**Exercise material**
-- START --

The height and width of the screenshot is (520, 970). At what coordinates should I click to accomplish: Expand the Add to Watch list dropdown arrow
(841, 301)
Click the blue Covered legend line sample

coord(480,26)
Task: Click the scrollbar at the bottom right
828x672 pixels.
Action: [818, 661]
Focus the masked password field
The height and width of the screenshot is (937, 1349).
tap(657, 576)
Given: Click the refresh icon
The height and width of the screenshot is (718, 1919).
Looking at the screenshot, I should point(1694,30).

-- END --
-- START --

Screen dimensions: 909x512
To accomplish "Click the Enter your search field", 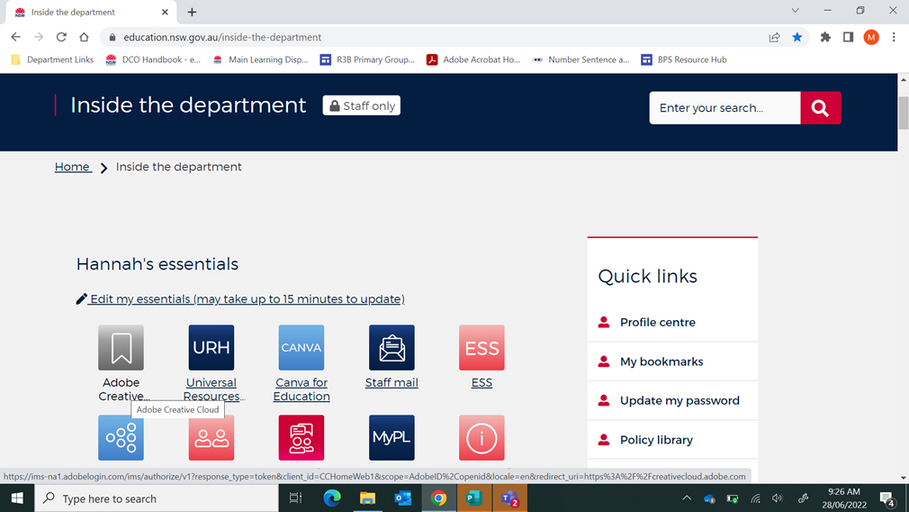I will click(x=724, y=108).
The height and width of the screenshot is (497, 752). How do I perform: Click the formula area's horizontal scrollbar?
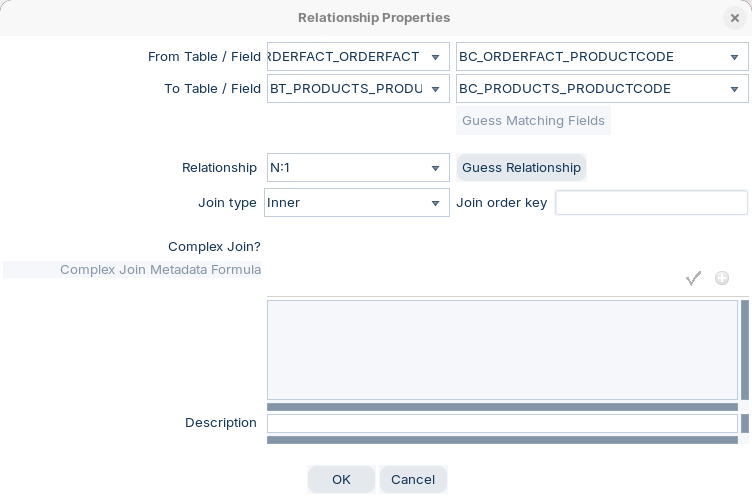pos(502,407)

-- END --

**Stated exercise**
Collect every line of the data above that contains the string "height", treating uppercase and lowercase as different, and copy each of those lines in full.

**Exercise response**
The height and width of the screenshot is (520, 970). At what coordinates should I click to accomplish: Expand the Add to Watch list dropdown arrow
The height and width of the screenshot is (937, 1349).
The height and width of the screenshot is (718, 1919).
The height and width of the screenshot is (497, 752). How do I perform: Click the formula area's horizontal scrollbar?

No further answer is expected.